> **The task**
Go through the material and pull out every line with the string "dialog" in it.

**** Records for this exercise

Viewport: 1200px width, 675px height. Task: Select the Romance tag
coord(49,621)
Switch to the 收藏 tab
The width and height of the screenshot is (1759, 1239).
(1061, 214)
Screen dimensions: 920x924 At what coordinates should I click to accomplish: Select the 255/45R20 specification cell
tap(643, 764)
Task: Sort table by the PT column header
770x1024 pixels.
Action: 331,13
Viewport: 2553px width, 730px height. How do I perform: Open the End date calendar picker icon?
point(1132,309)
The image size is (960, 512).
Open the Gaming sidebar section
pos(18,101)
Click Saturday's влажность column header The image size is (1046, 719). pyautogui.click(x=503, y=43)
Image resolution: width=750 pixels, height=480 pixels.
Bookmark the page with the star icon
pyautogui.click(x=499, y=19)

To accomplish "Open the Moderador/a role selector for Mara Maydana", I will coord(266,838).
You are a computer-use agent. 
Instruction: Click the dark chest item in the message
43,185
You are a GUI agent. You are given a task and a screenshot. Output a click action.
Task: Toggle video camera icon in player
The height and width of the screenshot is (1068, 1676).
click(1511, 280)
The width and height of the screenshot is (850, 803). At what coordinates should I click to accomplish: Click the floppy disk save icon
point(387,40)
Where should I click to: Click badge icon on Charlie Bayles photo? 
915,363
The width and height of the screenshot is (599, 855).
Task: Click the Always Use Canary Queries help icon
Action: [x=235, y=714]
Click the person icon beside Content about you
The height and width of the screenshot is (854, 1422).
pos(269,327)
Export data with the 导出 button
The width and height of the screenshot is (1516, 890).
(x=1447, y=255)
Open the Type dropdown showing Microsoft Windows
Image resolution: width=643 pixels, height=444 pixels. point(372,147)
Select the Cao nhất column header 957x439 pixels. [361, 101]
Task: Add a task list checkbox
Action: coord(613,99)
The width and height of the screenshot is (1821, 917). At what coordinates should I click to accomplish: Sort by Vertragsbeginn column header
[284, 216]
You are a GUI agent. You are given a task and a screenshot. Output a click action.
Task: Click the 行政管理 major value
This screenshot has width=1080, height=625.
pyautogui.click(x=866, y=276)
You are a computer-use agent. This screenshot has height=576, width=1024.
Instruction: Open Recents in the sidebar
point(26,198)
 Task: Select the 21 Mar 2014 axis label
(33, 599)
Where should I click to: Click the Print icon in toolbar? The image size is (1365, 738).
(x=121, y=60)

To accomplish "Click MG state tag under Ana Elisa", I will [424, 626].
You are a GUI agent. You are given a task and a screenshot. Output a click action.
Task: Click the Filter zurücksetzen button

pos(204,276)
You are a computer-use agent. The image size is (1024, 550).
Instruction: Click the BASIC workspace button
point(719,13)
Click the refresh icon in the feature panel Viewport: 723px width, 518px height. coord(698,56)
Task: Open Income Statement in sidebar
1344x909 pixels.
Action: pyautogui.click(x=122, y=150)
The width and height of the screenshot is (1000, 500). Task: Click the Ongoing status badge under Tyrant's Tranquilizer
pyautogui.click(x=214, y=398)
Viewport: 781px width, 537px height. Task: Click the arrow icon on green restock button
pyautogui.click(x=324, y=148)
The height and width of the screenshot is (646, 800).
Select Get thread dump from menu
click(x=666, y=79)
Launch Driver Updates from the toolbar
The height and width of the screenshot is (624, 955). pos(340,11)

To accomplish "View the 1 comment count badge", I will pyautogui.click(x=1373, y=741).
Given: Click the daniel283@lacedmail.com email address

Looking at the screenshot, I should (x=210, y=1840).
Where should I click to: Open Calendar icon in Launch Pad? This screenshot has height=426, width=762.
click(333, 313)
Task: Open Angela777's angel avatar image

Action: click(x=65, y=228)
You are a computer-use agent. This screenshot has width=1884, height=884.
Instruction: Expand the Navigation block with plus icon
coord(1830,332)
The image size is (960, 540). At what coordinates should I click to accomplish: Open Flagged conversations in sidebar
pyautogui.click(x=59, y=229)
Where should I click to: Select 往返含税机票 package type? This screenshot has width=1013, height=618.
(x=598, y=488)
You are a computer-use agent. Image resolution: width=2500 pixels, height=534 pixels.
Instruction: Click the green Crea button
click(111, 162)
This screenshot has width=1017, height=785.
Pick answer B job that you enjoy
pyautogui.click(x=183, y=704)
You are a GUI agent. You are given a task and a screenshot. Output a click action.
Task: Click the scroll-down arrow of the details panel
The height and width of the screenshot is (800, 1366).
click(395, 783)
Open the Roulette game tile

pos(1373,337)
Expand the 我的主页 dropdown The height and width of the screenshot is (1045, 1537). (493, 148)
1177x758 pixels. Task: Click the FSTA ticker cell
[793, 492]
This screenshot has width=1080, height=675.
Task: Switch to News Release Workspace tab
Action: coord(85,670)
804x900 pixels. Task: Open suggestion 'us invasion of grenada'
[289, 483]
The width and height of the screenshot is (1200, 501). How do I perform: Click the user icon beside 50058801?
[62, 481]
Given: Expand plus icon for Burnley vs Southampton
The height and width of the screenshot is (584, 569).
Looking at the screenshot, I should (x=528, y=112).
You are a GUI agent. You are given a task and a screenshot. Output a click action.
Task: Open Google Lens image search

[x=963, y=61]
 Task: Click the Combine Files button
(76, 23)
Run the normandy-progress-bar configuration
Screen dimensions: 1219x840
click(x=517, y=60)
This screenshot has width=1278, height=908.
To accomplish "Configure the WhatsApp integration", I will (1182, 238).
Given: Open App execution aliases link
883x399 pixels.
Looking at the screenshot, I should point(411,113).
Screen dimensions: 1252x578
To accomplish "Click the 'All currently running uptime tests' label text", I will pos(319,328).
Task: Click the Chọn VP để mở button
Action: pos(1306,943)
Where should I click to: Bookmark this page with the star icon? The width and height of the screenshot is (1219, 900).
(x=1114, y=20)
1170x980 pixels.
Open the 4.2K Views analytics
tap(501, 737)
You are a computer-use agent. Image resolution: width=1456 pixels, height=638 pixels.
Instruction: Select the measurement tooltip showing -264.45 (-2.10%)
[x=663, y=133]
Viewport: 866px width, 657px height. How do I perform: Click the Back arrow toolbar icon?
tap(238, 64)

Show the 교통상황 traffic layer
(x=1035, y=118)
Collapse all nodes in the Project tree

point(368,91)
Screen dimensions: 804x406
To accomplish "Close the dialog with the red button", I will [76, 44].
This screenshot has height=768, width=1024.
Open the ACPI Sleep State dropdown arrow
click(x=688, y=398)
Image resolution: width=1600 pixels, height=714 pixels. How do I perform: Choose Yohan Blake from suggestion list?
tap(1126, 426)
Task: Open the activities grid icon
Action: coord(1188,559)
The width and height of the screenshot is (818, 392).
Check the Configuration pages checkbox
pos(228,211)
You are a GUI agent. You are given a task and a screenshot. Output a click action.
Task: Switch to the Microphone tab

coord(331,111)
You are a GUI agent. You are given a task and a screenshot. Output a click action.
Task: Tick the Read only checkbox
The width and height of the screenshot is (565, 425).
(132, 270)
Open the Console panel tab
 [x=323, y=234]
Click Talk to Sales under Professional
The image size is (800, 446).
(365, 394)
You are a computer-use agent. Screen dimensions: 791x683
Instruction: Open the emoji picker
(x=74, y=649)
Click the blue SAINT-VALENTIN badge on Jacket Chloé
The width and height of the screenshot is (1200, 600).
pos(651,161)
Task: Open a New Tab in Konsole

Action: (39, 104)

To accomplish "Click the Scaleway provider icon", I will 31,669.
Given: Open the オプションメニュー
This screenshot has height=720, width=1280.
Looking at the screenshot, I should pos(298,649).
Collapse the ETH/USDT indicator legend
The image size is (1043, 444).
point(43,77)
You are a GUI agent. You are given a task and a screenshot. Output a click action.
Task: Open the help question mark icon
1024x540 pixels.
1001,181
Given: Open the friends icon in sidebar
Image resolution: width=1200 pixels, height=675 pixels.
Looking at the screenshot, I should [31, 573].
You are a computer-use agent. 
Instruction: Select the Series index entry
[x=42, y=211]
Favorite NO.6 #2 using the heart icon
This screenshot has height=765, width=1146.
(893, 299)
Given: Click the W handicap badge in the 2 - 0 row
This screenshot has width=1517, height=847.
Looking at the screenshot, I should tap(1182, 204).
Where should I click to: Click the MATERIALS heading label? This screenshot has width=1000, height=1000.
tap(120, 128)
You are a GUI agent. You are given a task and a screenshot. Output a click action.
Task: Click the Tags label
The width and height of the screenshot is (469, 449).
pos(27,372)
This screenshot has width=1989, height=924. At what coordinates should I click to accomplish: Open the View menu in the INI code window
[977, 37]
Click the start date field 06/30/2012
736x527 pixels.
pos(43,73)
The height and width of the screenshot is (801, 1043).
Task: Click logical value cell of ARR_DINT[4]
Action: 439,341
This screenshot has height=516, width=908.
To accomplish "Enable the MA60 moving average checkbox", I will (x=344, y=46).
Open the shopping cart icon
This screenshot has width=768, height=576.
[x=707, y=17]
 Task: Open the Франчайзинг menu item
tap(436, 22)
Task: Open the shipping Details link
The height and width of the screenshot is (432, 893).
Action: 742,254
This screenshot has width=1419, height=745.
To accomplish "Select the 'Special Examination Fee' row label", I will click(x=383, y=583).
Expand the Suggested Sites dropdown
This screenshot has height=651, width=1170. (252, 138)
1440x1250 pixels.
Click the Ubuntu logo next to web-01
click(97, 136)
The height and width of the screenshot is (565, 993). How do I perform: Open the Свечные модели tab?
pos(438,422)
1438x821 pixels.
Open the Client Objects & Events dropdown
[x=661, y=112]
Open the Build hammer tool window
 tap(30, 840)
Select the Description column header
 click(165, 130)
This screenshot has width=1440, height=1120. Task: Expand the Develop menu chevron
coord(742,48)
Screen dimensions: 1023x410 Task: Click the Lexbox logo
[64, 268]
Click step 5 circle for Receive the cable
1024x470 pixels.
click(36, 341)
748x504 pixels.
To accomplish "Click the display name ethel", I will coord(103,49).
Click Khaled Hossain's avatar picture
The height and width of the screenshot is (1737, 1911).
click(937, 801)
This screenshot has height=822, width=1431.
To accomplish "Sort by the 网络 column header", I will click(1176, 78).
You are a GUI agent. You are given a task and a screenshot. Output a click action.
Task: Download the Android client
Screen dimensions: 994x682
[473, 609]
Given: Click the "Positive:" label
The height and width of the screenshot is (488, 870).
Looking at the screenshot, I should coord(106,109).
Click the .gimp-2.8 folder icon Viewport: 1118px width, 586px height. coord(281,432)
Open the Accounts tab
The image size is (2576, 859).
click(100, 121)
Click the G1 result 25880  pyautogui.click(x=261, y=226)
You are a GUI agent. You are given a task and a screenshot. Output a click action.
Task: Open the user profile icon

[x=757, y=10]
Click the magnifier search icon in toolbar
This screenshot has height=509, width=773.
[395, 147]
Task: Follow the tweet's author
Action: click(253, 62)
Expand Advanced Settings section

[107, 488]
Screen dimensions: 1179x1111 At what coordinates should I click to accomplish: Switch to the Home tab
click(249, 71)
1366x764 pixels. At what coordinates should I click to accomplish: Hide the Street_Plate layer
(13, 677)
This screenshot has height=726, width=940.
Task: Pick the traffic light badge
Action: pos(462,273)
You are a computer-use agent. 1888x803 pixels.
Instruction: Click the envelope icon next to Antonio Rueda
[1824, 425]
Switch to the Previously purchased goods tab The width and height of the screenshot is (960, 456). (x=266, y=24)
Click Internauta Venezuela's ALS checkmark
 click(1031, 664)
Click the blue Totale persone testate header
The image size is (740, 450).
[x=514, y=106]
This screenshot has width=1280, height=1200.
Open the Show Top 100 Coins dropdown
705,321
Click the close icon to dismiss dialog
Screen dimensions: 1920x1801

********

> **Answer area**
To accomplish "Close the dialog with the red button", I will [76, 44].
Click the close icon to dismiss dialog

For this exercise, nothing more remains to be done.